Despite advances in drug therapy, pulmonary hypertension-particularly arterial hypertension (PAH)-remains a fatal disease. Untreatable right heart failure (RHF) from PAH eventually ensues and remains a significant cause of death in these patients. Lowering pulmonary input impedance with different PAH-specific drugs is the obvious therapeutic target in RHF due to chronically increased afterload. However, potential clinical gain can also be expected from attempts to unload the right heart and increase systemic output. Atrial septostomy, Potts anastomosis, and pulmonary artery denervation are interventional procedures serving this purpose. Percutaneous balloon pulmonary angioplasty, another interventional therapy, has re-emerged in the last few years as a clear alternative for the management of patients with distal, inoperable, chronic thromboembolic pulmonary hypertension. The current review discusses the physiological background, experimental evidence, and potential clinical and hemodynamic benefits of all these interventional therapies regarding their use in the setting of RHF due to severe pulmonary hypertension.

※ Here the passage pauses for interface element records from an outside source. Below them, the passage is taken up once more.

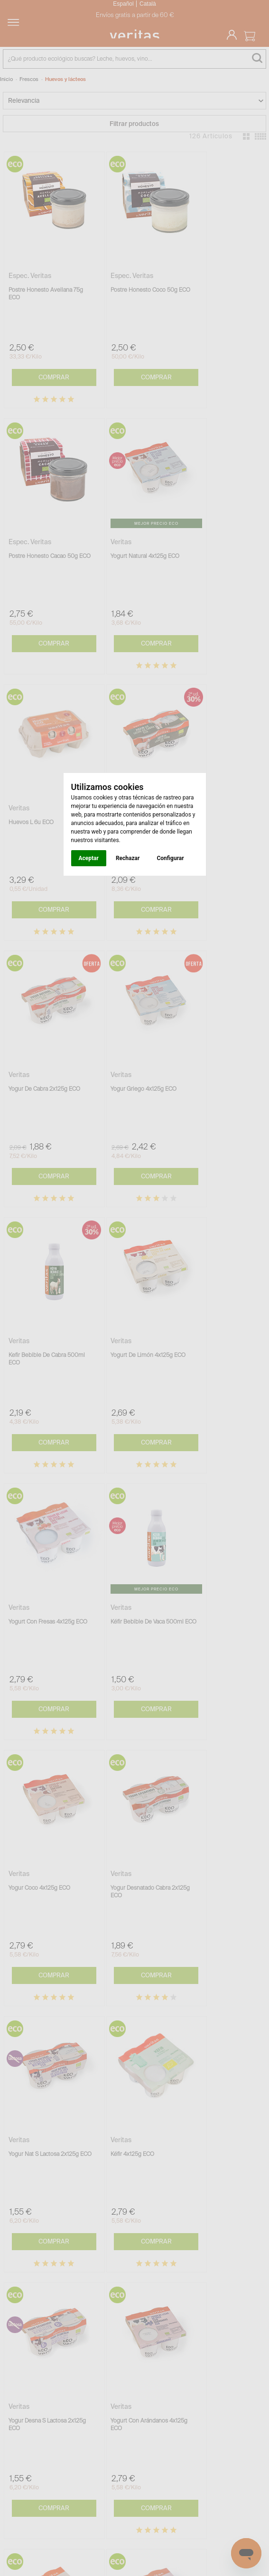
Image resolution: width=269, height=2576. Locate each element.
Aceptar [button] (89, 858)
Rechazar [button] (127, 858)
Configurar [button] (170, 858)
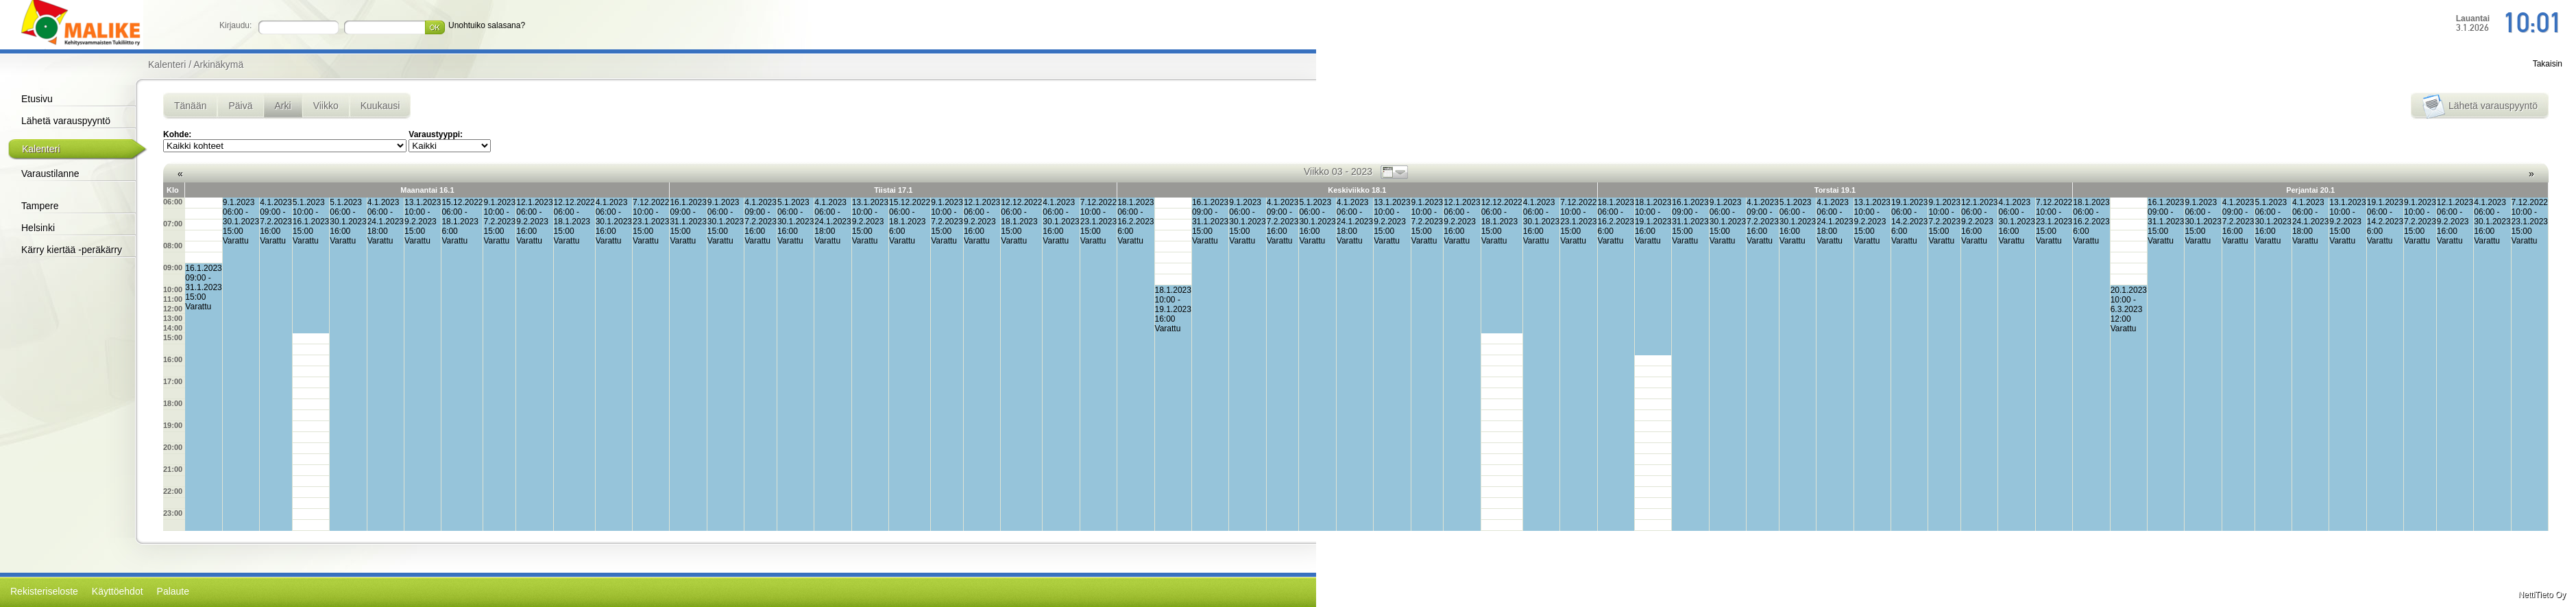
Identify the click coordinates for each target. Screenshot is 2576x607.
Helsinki (38, 227)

Pulmonary artery denervation improves pulmonary arterial hypertension induced right ventricular dysfunction by modulating the local renin-angiotensin-aldosterone system.

BACKGROUND: Pulmonary arterial hypertension (PAH) is commonly accompanied with the activation of the renin-angiotensin-aldosterone system (RAAS). Renal sympathetic denervation (RSD) reduces PAH partly through the inhibition of RAAS. Analogically, we hypothesized that pulmonary artery denervation (PADN) could reverse PAH and PAH-induced right ventricular (RV) dysfunction by downregulating the local RAAS activity. METHODS: Twenty-five beagle dogs were randomized into two groups: control group (intra-atrial injection of N-dimethylacetamide, 3 mg/kg, n = 6) and test group (intra-atrial injection of dehydrogenized-monocrotaline, 3 mg/kg, n = 19). Eight weeks later, dogs in the test group with mean pulmonary arterial pressure (mPAP) ≥25 mmHg (n = 16) were reassigned into the sham (n = 8) and PADN groups (n = 8) by chance. After another 6 weeks, the hemodynamics, pulmonary tissue morphology and the local RAAS expression in lung and right heart tissue were measured. RESULTS: PADN reduced the mPAP (25.94 ± 3.67 mmHg vs 33.72 ± 5.76 mmHg, P < 0.05) and the percentage of medial wall thickness (%MWT) (31.0 ± 2.6 % vs 37.9 ± 2.8 %, P < 0.05) compared with the sham group. PADN attenuated RV dysfunction, marked with reduced atrial natriuretic peptide (ANP), brain natriuretic peptide (BNP) and ratio of right ventricular to left ventricular plus septum weight [RV/(LV + S)]. Moreover, the local RAAS expression was activated in PAH dogs while inhibited after PADN. CONCLUSIONS: PADN improves hemodynamics and relieves RV dysfunction in dogs with PAH, which can be associated with the downregulating RAAS activity in local tissue.

Percutaneous treatment of chronic thromboembolic pulmonary hypertension (CTEPH).

Chronic thromboembolic pulmonary hypertension (CTEPH) occurs as a consequence of a series of events that includes arterial obstruction by embolic material, secondary in situ thrombosis, cytokine activation and inflammation, and small vessel angiopathy. Medical therapies have a limited efficacy. Only the guanylate cyclase stimulator, riociguat, is approved for this condition. Surgical pulmonary endarterectomy is the definitive treatment for patients with proximal disease, but one third of patients with CTEPH are considered ineligible for surgery. Another third have significant residual pulmonary hypertension postoperatively. Balloon pulmonary angioplasty is an option for these patients. The procedure has a low procedural mortality and high efficacy in experienced centres but has not yet been subjected to rigorous evaluation in clinical trials. Alternative options for percutaneous management include atrial septostomy and pulmonary artery denervation. Experience with these procedures is accumulating, but adequately powered, controlled trials have not yet been performed.